Por Yasmin Ramalho

Através dos tempos, civilizações utilizaram as estrelas como guias, seja para se localizarem no tempo e no espaço, seja para interpretarem se era chegada a época da colheita, pesca ou mesmo das queimadas. Com um céu sempre disponível para contemplação, a não ser diante de condições climáticas desfavoráveis, uma nova modalidade de turismo surge como uma forma de reconectar as pessoas com este vasto aglomerado de galáxias e mistérios.
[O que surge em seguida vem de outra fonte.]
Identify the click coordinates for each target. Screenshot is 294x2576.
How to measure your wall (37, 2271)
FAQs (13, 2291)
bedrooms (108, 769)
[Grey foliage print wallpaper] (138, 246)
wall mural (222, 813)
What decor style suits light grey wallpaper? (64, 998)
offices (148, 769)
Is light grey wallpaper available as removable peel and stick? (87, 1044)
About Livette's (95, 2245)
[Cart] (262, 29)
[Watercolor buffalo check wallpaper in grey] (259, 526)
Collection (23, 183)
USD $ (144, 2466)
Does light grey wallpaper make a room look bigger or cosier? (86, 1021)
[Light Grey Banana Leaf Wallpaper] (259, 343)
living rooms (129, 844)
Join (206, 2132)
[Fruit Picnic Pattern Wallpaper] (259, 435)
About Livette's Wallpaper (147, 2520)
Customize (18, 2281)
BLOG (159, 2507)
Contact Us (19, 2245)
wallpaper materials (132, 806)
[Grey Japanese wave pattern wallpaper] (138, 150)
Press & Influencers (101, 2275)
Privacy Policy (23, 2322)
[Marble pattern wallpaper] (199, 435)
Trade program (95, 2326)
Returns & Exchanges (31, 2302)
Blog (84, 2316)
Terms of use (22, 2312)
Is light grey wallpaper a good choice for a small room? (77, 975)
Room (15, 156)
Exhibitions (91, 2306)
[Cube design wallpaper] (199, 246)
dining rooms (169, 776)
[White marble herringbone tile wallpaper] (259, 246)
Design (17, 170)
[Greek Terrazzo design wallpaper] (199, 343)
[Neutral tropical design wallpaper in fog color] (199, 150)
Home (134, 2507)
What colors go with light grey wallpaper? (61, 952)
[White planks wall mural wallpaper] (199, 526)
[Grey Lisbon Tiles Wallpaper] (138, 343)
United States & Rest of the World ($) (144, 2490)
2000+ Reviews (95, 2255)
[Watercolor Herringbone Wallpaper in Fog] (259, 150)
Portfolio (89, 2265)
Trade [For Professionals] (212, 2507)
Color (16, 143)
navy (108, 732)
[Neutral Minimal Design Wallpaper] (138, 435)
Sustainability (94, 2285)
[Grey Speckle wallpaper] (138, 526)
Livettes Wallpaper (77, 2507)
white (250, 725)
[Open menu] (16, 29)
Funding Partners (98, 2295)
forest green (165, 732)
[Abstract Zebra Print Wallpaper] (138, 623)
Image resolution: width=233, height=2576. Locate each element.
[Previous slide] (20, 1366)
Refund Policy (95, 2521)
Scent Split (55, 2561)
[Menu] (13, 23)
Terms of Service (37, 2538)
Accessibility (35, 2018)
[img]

O astroturismo é um formato relativamente recente que fomenta a contemplação do céu noturno ao associar o turismo à preservação ambiental, às práticas sustentáveis e à valorização das ciências. Ao realizar atividades em locais escuros e afastados da poluição luminosa dos grandes centros urbanos, profissionais da área buscam proporcionar uma experiência única que contribui para a disseminação de conhecimento e até mesmo para o relaxamento dos visitantes, que se desligam dos estímulos constantes das capitais urbanas.

Embora esta modalidade ainda tenha um caminho a percorrer no Brasil, já existem algumas ações no Rio de Janeiro que se destacam, como o programa Vem Ver o Céu, do Instituto Estadual do Ambiente (Inea), única iniciativa governamental a promover o astroturismo no país, além de eventos como o Festival das Estrelas de Santa Maria Madalena e o pioneirismo do Parque Estadual do Desengano, primeiro e ainda único parque de céu escuro no Brasil, certificado em 2021 pela ONG norte-americana International Dark Sky Association.

Outros países já fomentam o astroturismo há algum tempo, como os Estados Unidos, onde a prática se consolidou no início do século XXI, sobretudo pelo papel da Administração Nacional da Aeronáutica e Espaço, a Nasa, na divulgação de descobertas importantes sobre o universo.

Na América Latina, o Chile também se destaca na modalidade, com o deserto do Atacama e as regiões de Antofagasta e Coquimbo, onde estão localizados diversos observatórios profissionais de ponta e onde se tem uma das melhores áreas de observação astronômica do planeta.

As agências espaciais internacionais também possuem um papel fundamental para a divulgação científica. Ao noticiarem descobertas e missões espaciais, direcionam os olhares para este vasto e misterioso aglomerado de matéria, aguçando a curiosidade de entusiastas e leigos.

Daniel Mello, astrônomo do Observatório do Valongo da Universidade Federal do Rio de Janeiro e colaborador da agência Astrotrilhas, conta que a veiculação desta atividade espacial nas mídias é cada vez maior.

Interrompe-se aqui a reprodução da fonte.